Migrating Access Control Files
If your site has been using an earlier version of Sun Java System Instant Messaging server (6.0 or earlier), but you have not used an Instant Messaging service—therefore, you have not set end-user privileges by setting policies through the Sun Java System Identity Server— but have instead set end-user privileges by editing access control files, two methods are available to you for replicating the policy set within the access control files and using this information to create Sun Java System Identity Server policies:
Migrate Access Control File Information Manually
Migrate Access Control File Information Automatically
Migrate Access Control File Information Manually
The high-level steps for this method are as follows:
- Open each access control file (one at a time). For example, sysTopicsAdd.acl and sysRoomsAdd.acl.

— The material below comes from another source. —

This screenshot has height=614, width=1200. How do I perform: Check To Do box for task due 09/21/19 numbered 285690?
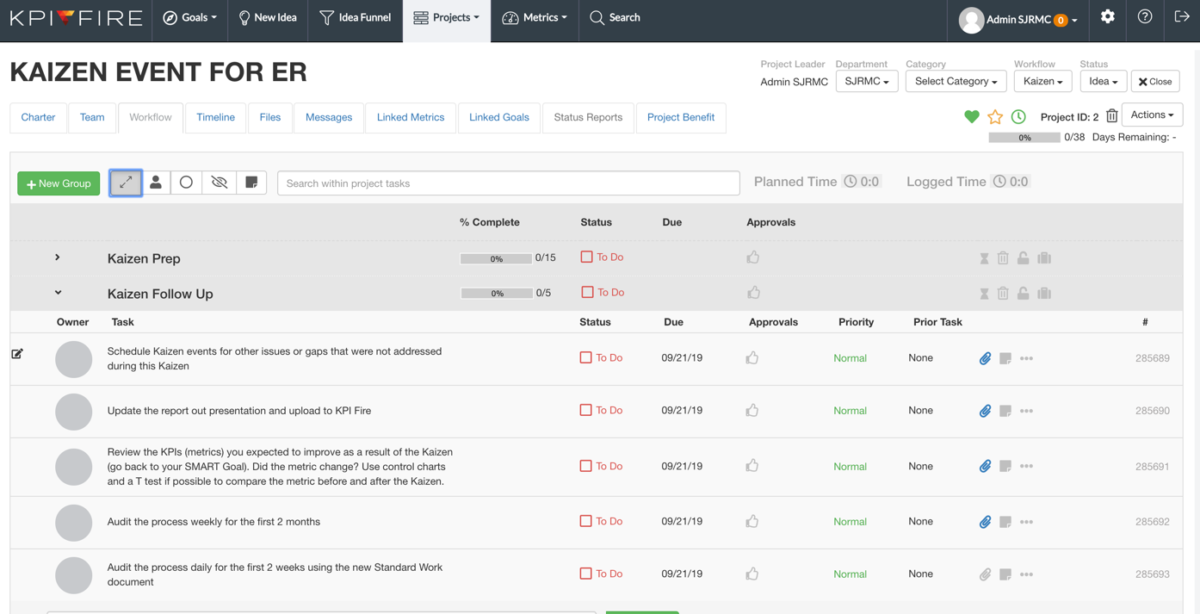point(586,410)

For more information about the location and format of access control files, see Managing Policies Using Access Control Files.
- In each file, read the value for the default line. The default line starts with the letter d followed by a colon (d:).
- In the Sun Java System Identity Server admin console within the Default instant messaging and presence access policy, set a rule to the same default value you read from the access control file.
- Assign all the regular Instant Messaging end users the role of IM Regular User
- For end users listed in these access control files who have different privileges, such as the ability to manage conference rooms or news channels, add them to the corresponding roles that have those privileges. See Table 4-6 for the role that each default policy applies to.
Migrate Access Control File Information Automatically
Instead of transferring the access control file information manually, you can perform a one-time migration of this information by issuing a command.
Type the following command:
imadmin migrate
This command will transfer information from the global access control files to the corresponding policy and its subjects. See table Table 4-8 for a list of the global access control files and the policies to which they map.
Migrate Sun Java System Instant Messenger Settings
For Sun Java System Instant Messaging 6.1 server, when the parameter iim.userprops.store is set to ldap in the iim.conf file, the Sun Java System Instant Messenger settings for end users is stored in the sunIMUserProperties user attribute.
If your site has used an earlier version of Sun Java System Instant Messaging server and the Sun Java System Instant Messenger settings have been stored in the user.properties file, after installing the Sun Java System Instant Messaging 6.1 server, the old settings will automatically be migrated to the sunIMUserProperties user attribute as end users log on, as long as the iim.userprops.store parameter is set to ldap in the iim.conf file.
When an end user first logs onto Sun Java System Instant Messaging 6.1 server, the server checks if the sunIMUserProperties user attribute exists and if it is storing the end user’s settings. If the end user’s settings are not found at that location, the server checks if a user.properties file exists for that end user. If the file exists, the server transfers information from the user.properties file to the sunIMUserProperties user attribute. However, if the user.properties file does not exist, the default Sun Java System Instant Messenger setting is the value assigned in the sunIMUserProperties user attribute for that end user.